*Da svolgere*:
Estrai per favore le righe dalla riga con "past [224, 1386]" fino alla riga con "Image resolution: width=1405" inclusa, e ricopiale senza cambiare nulla.

*Dati archiviati*:
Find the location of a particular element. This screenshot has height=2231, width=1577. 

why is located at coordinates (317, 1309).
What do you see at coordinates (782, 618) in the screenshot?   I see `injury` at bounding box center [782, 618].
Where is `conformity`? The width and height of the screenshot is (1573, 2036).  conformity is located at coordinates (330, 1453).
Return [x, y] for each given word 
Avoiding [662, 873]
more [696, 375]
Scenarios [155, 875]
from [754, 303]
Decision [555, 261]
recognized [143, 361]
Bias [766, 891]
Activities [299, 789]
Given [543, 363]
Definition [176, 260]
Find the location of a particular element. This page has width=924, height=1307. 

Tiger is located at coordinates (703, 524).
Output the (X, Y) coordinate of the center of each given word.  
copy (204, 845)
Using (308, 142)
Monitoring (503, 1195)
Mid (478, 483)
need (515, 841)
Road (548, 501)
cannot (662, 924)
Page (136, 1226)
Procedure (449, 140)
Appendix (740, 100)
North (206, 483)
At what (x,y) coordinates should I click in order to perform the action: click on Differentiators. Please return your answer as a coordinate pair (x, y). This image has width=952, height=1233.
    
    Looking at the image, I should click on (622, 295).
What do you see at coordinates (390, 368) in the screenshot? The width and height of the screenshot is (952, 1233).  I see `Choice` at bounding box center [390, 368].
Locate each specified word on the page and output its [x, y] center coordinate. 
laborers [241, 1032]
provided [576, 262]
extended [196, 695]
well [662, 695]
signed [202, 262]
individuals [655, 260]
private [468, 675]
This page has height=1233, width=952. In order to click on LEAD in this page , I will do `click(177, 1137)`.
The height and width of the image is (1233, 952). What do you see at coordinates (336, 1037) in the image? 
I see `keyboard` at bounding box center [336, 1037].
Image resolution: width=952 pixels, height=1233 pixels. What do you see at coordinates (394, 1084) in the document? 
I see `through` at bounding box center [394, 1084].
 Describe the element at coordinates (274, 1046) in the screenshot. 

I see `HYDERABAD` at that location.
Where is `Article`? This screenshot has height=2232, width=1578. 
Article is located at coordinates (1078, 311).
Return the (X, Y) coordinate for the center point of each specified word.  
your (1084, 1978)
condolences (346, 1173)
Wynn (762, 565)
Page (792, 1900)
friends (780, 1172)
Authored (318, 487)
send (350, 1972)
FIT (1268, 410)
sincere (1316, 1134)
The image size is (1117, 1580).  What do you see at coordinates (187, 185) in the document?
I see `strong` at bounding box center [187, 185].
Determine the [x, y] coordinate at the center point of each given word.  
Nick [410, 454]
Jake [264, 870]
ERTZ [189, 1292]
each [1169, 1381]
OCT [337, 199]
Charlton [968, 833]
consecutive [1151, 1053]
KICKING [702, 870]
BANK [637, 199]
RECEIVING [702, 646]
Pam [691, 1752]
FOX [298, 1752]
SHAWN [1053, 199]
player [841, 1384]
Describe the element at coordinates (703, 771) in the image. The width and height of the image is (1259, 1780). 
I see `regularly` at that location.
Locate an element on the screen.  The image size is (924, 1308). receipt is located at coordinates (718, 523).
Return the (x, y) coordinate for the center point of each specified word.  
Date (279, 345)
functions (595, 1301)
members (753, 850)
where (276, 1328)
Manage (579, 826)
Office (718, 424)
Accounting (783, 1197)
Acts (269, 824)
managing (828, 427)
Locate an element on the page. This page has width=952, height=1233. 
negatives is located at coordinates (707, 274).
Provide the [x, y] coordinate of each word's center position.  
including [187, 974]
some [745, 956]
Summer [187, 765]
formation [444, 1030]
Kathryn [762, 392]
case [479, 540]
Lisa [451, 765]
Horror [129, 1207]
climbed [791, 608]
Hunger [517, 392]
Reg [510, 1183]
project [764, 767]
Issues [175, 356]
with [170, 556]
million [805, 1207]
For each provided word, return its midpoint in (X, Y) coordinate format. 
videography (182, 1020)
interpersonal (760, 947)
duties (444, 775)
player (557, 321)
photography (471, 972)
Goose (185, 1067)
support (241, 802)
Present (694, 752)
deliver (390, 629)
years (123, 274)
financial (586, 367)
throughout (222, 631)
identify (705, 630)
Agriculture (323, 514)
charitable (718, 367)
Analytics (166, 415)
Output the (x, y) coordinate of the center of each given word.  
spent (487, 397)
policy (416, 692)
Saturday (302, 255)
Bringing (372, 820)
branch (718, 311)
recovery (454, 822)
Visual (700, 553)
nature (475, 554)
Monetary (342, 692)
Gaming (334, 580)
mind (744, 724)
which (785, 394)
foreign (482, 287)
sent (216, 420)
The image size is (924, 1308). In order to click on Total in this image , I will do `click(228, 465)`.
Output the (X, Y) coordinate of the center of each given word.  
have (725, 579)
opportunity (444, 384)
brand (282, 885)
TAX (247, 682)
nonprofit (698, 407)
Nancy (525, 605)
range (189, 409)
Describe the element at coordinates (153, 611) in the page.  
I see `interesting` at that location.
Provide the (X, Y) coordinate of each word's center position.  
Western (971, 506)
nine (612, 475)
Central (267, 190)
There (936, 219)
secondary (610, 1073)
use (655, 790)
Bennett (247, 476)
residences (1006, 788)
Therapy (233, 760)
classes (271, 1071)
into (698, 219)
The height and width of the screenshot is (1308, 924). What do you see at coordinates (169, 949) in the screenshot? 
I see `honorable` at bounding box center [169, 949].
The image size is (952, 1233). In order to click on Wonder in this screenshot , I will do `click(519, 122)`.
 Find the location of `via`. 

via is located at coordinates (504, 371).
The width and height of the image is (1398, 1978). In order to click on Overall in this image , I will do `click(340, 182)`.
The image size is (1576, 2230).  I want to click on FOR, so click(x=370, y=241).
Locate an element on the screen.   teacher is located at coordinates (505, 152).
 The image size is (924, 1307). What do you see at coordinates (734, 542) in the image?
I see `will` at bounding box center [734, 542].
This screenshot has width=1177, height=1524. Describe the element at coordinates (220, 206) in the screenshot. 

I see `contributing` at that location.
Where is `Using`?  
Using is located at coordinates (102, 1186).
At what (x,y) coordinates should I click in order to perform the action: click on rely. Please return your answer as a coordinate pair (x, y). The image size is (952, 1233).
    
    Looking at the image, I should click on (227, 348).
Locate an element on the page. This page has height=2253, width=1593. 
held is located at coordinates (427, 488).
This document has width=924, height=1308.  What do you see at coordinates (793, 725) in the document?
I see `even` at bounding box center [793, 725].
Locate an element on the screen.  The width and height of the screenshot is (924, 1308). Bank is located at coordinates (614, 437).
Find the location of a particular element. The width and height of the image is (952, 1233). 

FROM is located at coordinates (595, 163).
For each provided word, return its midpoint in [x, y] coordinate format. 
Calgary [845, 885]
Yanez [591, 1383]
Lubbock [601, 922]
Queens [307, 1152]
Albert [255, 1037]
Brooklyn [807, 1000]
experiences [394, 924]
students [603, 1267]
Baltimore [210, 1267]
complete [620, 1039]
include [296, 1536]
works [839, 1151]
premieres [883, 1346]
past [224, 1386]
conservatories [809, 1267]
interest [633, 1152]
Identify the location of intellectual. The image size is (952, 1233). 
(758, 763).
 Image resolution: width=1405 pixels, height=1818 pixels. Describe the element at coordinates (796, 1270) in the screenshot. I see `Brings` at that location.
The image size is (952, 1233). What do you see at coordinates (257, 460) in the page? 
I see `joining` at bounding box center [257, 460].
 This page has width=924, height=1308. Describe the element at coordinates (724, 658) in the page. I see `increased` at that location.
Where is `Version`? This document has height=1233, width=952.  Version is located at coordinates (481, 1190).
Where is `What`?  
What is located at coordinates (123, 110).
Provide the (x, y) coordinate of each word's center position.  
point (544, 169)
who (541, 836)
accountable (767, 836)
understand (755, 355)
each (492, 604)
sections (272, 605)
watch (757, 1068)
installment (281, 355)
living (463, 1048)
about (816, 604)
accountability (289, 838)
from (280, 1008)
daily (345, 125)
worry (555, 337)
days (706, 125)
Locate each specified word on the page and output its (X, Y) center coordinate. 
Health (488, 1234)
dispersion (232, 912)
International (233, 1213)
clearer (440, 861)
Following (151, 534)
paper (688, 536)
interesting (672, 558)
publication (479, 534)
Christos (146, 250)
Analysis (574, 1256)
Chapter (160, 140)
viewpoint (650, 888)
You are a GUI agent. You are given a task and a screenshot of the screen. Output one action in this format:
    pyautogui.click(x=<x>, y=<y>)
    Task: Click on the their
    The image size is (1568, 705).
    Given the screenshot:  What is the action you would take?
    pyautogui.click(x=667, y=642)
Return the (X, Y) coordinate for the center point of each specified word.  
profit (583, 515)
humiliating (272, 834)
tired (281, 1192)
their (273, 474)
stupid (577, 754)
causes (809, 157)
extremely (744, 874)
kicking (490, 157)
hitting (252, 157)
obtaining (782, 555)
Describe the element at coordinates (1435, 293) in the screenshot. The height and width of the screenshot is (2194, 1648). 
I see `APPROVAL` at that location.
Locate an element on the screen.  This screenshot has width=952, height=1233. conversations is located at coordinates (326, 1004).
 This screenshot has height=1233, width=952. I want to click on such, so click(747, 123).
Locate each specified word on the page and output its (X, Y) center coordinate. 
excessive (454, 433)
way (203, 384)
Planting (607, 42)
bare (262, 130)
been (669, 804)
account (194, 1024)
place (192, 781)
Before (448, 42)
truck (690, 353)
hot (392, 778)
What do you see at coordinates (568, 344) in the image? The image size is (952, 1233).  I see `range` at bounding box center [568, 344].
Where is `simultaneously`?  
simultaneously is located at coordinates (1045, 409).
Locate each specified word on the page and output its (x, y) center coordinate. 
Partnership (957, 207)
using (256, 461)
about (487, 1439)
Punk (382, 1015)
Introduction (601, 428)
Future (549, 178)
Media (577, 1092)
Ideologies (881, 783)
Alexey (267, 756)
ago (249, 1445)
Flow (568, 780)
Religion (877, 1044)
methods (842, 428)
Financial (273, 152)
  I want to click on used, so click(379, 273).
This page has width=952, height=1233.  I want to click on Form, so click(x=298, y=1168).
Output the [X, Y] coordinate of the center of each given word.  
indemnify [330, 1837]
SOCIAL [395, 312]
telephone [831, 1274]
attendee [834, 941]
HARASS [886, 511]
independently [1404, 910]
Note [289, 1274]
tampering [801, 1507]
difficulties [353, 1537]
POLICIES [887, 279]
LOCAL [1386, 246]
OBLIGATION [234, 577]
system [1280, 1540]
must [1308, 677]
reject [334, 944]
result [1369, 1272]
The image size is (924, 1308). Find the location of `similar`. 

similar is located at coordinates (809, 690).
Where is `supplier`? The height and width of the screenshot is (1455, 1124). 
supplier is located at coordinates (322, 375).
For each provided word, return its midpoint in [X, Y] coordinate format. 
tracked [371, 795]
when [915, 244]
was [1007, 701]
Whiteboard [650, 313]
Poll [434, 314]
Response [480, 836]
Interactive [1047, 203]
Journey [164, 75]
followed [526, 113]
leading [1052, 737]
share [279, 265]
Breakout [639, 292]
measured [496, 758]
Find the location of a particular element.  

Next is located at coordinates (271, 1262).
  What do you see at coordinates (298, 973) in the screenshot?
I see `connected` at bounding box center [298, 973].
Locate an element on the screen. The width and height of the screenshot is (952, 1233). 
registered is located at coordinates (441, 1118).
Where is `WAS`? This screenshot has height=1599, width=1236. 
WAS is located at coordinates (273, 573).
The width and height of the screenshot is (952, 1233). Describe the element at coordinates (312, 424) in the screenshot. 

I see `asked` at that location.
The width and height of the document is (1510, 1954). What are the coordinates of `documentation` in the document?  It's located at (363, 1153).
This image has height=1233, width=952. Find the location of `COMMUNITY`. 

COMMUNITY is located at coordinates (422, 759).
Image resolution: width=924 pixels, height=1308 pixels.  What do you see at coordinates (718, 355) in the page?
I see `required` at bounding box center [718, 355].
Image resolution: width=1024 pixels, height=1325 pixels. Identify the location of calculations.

*Risposta all'esercizio*:
past [224, 1386]
conservatories [809, 1267]
interest [633, 1152]
Identify the location of intellectual. The image size is (952, 1233). 
(758, 763).
 Image resolution: width=1405 pixels, height=1818 pixels. Describe the element at coordinates (796, 1270) in the screenshot. I see `Brings` at that location.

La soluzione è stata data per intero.